Green Card Renewal: How to Renew Your Green Card in 2019
Once you become a United States lawful permanent resident, you are issued a green card. Your green card is a highly important document; it is proof of your lawful permanent resident status. This document is also evidence of your ability to permanently live and work in the United States.
A green card is typically valid for 10 years. If your green card is close to expiring, or if your green card is lost or stolen, it is very important to apply for a green card renewal or replacement.
In this guide, I’ll explain how to renew or replace your green card. If you have any questions, feel free to email me directly at Michael@AshooriLaw.com. I’m a U.S. immigration lawyer and I would be happy to help you.
- What is a Green Card? (Intro)
- Why do You Need a Valid Green Card at all Times?
- What are Some Reasons You May Need to Renew or Replace Your Green Card?
- What are the Green Card Renewal Requirements?
- Green Card Renewal Process: How to Renew Your Green Card
- Green Card Renewal Processing Time
- Can I Expedite the Green Card Renewal Process?
- What Document to Submit with Green Card Renewal Application
- Green Card Renewal Filing Fee
- Green Card Renewal Tips and Pointers
1. What is a Green Card? (Intro)
Once you become a United States lawful permanent resident, you are issued a green card. A green card may also be referred to as a Lawful Permanent Resident Card, a Form I-551, or an Alien Registration Receipt Card (ARC Card).

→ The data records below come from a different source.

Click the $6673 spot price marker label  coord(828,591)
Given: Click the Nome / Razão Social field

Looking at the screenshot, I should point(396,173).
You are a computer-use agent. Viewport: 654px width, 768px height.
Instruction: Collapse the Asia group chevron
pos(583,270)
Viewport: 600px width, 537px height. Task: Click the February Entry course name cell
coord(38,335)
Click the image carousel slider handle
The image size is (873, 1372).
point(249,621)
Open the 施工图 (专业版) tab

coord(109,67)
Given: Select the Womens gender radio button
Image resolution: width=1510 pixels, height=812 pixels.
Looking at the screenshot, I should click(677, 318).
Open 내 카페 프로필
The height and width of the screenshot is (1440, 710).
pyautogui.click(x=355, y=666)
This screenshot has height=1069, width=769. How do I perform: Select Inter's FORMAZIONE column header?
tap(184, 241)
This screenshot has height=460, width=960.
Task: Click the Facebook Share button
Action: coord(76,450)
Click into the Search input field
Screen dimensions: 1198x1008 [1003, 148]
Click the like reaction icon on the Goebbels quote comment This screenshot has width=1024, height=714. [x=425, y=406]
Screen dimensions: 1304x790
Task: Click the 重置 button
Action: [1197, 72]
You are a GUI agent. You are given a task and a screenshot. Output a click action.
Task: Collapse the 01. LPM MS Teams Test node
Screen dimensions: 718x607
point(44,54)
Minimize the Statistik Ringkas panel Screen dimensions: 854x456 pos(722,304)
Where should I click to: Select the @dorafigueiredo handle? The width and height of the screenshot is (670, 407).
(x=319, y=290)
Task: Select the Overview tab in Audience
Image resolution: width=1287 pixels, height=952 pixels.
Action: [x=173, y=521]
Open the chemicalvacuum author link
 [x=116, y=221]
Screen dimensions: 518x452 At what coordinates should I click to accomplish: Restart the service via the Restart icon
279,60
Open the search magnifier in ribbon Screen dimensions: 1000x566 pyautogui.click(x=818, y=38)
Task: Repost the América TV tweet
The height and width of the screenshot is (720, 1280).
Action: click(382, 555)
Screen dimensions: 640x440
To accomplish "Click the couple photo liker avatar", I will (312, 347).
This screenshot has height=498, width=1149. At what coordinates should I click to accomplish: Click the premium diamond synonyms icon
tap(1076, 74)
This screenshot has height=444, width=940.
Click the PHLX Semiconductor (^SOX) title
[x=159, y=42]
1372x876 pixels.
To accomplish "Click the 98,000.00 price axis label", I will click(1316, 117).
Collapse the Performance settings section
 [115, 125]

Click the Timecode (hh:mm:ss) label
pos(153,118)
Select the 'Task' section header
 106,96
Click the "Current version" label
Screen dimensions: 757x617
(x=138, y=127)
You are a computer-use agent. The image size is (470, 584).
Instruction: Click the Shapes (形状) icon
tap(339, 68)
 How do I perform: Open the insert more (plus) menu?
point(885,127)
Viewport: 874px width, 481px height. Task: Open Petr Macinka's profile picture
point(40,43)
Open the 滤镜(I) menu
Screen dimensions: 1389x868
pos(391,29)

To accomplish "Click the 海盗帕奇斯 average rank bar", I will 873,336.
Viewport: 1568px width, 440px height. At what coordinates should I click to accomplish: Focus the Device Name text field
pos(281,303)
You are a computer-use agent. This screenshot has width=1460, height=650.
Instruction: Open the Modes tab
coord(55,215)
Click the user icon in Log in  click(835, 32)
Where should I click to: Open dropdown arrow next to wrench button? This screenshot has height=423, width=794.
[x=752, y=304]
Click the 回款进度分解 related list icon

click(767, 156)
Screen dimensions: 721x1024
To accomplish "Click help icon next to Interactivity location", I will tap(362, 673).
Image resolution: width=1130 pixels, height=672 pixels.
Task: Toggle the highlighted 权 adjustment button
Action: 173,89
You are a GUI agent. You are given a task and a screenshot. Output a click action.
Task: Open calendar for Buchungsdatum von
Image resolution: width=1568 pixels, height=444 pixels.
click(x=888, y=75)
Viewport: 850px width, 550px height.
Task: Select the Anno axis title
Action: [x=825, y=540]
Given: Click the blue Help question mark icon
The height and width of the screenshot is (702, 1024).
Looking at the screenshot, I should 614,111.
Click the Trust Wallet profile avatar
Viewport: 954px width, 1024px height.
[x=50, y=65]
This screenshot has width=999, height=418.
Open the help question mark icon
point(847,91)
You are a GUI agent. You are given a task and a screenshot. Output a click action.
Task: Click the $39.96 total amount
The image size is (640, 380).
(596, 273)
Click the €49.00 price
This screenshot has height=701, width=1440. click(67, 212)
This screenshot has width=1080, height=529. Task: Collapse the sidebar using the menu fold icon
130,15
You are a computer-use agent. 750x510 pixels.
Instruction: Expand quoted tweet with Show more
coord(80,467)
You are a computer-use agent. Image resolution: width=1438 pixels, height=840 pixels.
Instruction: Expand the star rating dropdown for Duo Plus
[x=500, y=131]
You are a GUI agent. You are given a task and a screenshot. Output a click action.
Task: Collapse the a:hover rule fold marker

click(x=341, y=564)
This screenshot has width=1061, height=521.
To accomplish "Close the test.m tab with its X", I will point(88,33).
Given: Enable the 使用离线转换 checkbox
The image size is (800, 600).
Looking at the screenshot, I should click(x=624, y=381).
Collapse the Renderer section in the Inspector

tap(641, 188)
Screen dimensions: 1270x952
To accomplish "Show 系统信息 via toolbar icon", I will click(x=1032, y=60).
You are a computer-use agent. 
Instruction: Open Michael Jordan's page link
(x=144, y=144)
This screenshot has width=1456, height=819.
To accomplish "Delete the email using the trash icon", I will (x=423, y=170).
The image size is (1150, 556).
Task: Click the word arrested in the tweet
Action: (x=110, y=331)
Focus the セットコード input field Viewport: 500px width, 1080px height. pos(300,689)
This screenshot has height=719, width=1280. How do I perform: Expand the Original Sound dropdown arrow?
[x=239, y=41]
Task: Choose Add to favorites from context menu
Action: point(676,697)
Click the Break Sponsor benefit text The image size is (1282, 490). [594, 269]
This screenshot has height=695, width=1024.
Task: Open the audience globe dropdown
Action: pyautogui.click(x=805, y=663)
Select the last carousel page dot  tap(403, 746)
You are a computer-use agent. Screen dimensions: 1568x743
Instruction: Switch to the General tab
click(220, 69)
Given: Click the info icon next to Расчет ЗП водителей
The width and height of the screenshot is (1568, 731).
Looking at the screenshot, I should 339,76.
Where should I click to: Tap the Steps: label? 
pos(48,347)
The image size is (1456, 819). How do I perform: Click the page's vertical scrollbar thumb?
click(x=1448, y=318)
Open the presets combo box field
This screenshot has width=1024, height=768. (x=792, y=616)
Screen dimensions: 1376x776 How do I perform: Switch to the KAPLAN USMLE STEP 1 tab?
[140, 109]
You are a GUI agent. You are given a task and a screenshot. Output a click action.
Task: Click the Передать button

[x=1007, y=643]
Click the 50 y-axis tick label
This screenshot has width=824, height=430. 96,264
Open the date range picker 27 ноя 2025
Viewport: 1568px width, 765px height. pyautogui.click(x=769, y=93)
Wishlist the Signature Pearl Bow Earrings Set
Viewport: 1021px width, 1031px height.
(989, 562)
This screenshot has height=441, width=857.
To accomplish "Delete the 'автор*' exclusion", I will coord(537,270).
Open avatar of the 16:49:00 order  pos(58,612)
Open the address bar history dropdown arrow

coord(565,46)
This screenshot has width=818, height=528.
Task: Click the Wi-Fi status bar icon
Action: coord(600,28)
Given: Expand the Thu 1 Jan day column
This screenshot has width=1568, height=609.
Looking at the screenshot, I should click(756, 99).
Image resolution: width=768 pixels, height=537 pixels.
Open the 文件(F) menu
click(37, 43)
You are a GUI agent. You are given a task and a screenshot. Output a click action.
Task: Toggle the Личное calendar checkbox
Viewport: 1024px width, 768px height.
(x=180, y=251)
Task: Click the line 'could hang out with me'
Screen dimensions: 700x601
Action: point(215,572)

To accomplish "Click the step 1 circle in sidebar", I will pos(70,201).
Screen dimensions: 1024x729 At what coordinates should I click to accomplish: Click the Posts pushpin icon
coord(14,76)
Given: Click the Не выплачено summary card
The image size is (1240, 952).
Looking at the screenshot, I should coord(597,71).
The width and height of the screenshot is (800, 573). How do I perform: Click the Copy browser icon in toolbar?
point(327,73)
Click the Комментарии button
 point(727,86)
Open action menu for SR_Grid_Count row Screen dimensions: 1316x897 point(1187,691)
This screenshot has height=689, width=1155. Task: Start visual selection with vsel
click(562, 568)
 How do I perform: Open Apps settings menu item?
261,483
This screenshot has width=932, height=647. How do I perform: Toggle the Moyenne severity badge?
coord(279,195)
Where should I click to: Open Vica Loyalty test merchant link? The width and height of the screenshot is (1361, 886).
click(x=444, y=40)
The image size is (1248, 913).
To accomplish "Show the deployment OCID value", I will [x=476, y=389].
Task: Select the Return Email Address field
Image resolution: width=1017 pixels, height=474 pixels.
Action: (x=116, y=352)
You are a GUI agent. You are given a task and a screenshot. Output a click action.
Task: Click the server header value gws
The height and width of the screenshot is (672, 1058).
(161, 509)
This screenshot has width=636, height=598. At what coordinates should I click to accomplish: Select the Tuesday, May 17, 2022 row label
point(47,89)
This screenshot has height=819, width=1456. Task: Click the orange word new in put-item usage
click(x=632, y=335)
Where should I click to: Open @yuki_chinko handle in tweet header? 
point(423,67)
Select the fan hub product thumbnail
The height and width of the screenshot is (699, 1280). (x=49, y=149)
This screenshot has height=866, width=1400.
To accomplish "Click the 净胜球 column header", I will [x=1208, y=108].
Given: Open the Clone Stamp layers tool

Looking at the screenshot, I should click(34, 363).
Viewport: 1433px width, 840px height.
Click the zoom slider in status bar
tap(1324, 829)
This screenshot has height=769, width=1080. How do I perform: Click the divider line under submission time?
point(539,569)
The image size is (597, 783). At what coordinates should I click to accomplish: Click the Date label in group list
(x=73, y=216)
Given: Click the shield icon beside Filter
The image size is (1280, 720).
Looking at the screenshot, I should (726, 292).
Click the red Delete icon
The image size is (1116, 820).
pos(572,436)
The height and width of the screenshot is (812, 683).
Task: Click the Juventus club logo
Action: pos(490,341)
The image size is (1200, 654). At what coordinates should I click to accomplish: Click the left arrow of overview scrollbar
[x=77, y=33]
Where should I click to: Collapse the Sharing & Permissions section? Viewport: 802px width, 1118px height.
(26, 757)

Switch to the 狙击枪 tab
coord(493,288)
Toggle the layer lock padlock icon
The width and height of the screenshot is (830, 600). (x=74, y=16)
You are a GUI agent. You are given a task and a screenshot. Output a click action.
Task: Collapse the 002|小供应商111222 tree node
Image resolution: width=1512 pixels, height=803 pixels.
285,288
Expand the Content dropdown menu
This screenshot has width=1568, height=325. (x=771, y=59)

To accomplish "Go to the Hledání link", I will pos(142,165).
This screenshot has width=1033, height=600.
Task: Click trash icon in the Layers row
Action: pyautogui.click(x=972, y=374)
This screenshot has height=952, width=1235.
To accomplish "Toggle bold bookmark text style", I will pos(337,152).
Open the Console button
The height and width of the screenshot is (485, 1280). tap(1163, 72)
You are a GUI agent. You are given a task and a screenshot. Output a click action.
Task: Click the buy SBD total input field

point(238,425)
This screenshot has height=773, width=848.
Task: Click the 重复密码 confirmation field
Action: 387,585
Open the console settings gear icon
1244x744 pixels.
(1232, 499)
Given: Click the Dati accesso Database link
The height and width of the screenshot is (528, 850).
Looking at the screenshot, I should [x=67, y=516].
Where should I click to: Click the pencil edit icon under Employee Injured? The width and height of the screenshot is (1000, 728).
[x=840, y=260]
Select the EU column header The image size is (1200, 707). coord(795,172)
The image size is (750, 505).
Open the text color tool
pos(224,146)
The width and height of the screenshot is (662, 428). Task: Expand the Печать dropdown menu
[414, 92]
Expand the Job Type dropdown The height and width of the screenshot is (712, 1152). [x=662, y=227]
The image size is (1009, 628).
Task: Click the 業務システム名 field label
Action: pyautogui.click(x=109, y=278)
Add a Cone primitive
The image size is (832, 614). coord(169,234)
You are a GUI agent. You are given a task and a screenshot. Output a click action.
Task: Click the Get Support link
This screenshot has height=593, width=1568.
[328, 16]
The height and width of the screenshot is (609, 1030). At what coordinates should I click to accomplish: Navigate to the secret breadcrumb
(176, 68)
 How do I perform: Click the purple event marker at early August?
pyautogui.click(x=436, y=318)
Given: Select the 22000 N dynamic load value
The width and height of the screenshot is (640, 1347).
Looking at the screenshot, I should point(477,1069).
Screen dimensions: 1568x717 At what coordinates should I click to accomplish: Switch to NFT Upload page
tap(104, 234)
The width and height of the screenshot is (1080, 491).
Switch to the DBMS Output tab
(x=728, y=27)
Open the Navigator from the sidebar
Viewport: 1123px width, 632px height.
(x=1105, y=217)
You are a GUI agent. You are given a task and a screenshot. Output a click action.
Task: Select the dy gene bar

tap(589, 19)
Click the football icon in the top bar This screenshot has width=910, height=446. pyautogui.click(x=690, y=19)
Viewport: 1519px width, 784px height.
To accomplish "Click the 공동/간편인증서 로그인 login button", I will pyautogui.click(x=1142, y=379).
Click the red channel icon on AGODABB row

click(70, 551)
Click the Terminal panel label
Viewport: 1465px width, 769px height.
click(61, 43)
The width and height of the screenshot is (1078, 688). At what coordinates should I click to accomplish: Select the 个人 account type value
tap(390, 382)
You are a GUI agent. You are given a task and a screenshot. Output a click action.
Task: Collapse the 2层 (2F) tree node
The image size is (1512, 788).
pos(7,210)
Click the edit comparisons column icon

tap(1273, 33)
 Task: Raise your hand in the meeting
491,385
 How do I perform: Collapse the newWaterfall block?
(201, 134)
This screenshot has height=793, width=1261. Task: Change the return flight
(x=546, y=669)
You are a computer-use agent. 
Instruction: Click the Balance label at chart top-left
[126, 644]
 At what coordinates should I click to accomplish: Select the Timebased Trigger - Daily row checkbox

Your green card is proof of your status as a U.S. lawful permanent resident. Your green card is also proof of your ability to permanently live and work in the United States.
The green card is a rectangular plastic card and contains quite a bit of information about a permanent resident. The front of the green card displays your photo, first and last name, USCIS number, country of birth, signature, fingerprint, date of birth, sex, category of admission to the U.S. and other important details.
A green card is typically issued with a 10-year validity period. At the end of the 10-year period, the green card expires, and you are required to apply for a green card renewal.
2. Why do You Need a Valid Green Card at all Times?
The immigration regulations are very strict about a permanent resident’s duty to have a valid green card. The regulations specifically state that every lawful permanent resident 18 years of age or older “shall at all times carry with him and have in his personal possession any certificate of alien registration or alien registration receipt card,” which is the green card. [INA Section 264(e); INA Section 264(d); AFM 51.1].
Failing to comply with the requirement is a misdemeanor and can result in a fine or imprisonment.
For this reason, it is highly important for permanent residents to maintain a valid green card at all times.
3. What are Some Reasons You May Need to Renew or Replace Your Green Card?
- Green card is expired or will expire within 6 months;
- Green card is lost, stolen, or destroyed;
- Green card was issued by USCIS but you never received it;
- Green card is partially damaged;
- Green card has incorrect information on it due to USCIS error;
- Your name or other information on your green card has changed since your last green card was issued;
- You are turning 14 years old (Once a permanent resident child turns 14 years old, they must apply for a new green card);
- You are a permanent resident taking up commuter status (Commuter status is when you are a permanent resident who will live in Canada or Mexico and work in the United States);
- You are a commuter who will move back to the U.S. to establish your residence within the United States.
4. What are the Green Card Renewal Requirements?
i. You Must be a Lawful Permanent Resident
Generally speaking, to apply for a green card renewal, you must be a U.S. lawful permanent resident. Conditional permanent residents (2-year green card holders) must file a petition to get the condition removed from their green card. This is an entirely different process from what we are discussing in this guide.
ii. You Must be Physically Present in the U.S. When Your Green Card Renewal Application is Filed
To apply for a renewal of your green card, you must be physically present in the United States. You cannot be outside of the U.S. when your application is filed.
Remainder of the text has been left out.